Just two percent remain of about 165,000 acres of pine rocklands that once stretched from Homestead to the Miami River on an upland ridge. The rare rocklands occur in just two places in the world — Miami-Dade County and the Bahamas — and provide habitat for a host of animals, insects and plants found no place else on earth.

UM had operated a South Campus on the land, part of the old Richmond Naval Air Station, since the 1940s. It was used mainly for research projects and storage. The school left most of the land undeveloped and, county regulators say, failed to manage the forest and allowed it to degrade.

In 2004, after deciding to build an academic village, the school conducted a botanical field study to determine what pinelands remained. The study eventually got folded into the Coral Reef Commons project after Ram and UM agreed to the land sale. In addition to the 158,000-square-foot box store, the project includes space for an LAFitness, a Chik-fil-A, a Chili’s and about 900 apartments.

The deal is a profitable one for UM. Federal records show the school acquired the land for free: the government gave the university two parcels as “surplus” military land: a 105-acre section in 1981 and a second 30-acre parcel in 1997, records show.

In his letter this week, Aubrey said federal wildlife officers are concerned the project will damage critical habitat outside the preserved lands. One of the animals they are particularly concerned about is the Florida bonneted bat, which roosts in the crevices of large trees and has been found in the area.

“If there are large trees on site, which there are, there’s potential for bats to be there,” said Paula Halupa, a U.S. Fish and Wildlife Service biologist. “I’d like to work with the developer to retain the trees and check for potential roosts before the trees are felled.”

The federal agency also expects to add two rare butterflies, the Bartram’s hairstreak and Florida leafwing, to the endangered species list this summer. Both need plants found in pine rocklands to live.

Equally important is managing the lands with seasonal burning, Aubrey said in his letter, which warned Ram that if it violated the Endangered Species Act by illegally killing species or harming habitat it could face “fines of up to $200,000 and/or up to six months imprisonment per violation.”

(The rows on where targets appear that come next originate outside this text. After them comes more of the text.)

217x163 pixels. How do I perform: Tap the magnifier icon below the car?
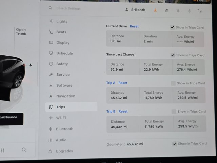point(24,150)
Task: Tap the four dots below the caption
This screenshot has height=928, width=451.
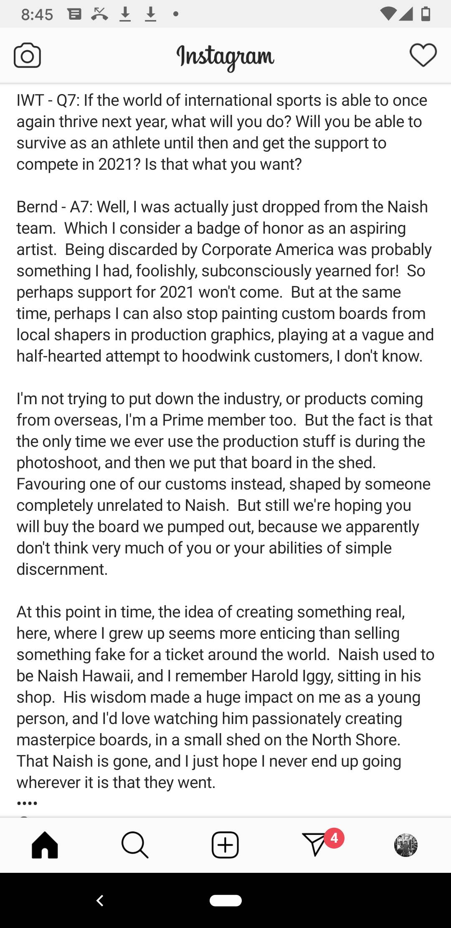Action: 27,803
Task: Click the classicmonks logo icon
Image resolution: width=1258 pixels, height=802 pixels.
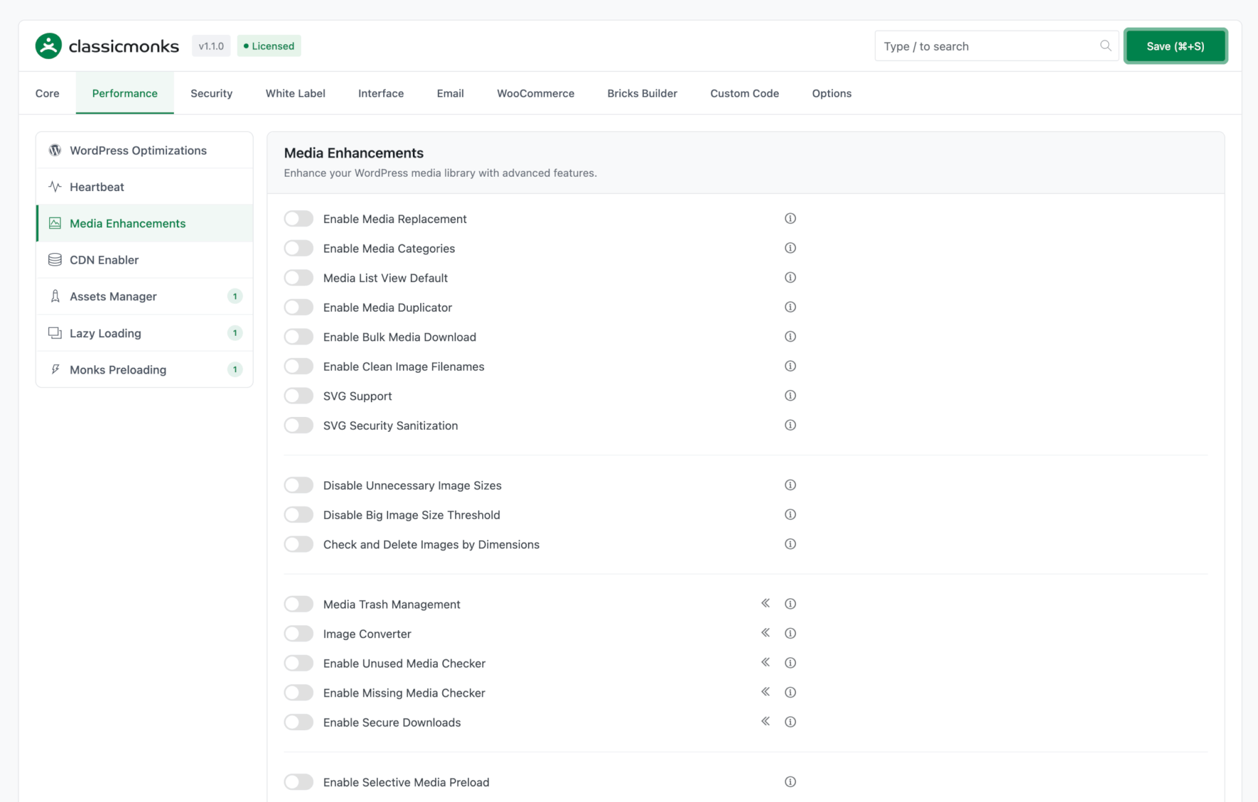Action: (x=49, y=46)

While the Ram project represents the largest remaining intact tract, environmentalists say there are other parcels remaining that need better protection than the county’s endangered lands ordinance, which can only be enforced when development plans are submitted.

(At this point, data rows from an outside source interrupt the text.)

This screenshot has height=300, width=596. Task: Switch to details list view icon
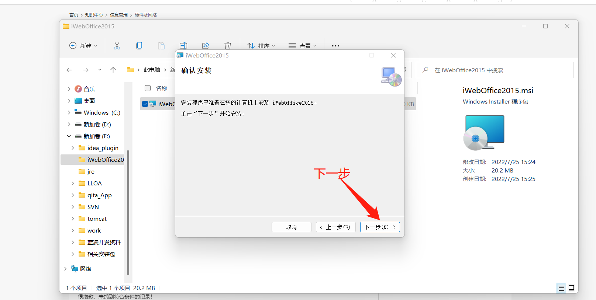[561, 288]
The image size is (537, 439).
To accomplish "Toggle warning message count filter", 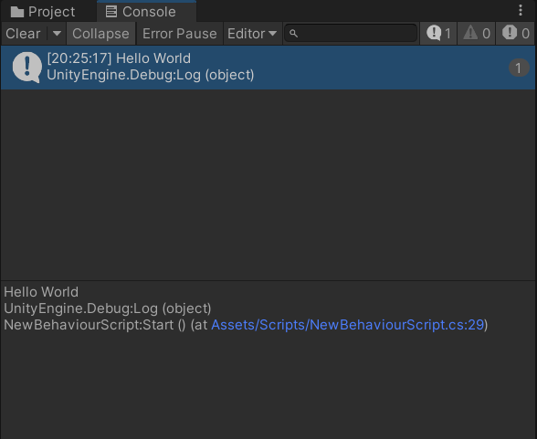I will pos(477,34).
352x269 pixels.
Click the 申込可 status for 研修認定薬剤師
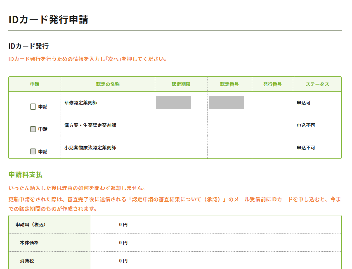303,103
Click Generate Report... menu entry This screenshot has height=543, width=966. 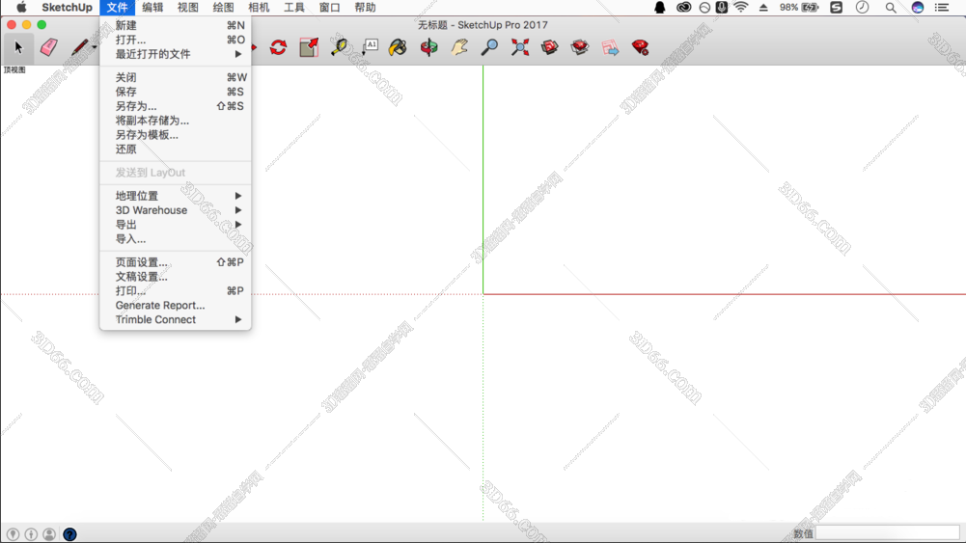(160, 305)
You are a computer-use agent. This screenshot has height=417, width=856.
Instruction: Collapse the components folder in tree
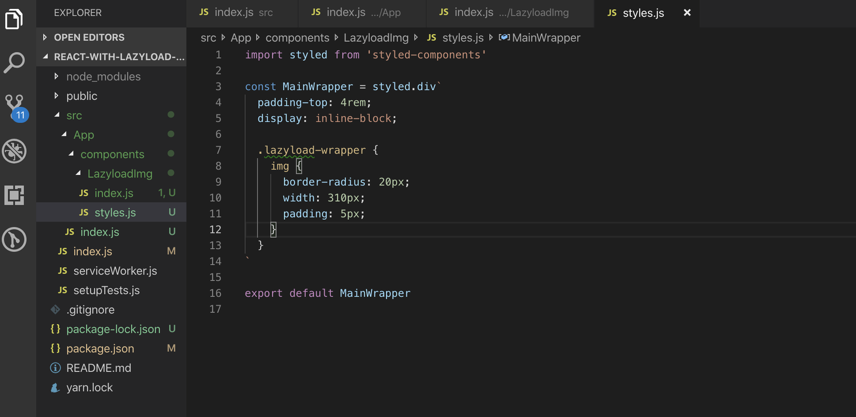click(112, 155)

“There needs to be an overall habitat conservation plan for the pineland rather than having it bought up piece by piece because with this piece by piece (management) you end up with pieces,” said attorney Dennis Olle, conservation director for Miami Blue, the local chapter of the North American Butterfly Association, and a board member at Tropical Audubon. “Maybe the Endangered Species Act will force people to do the planning that should have been done all along.”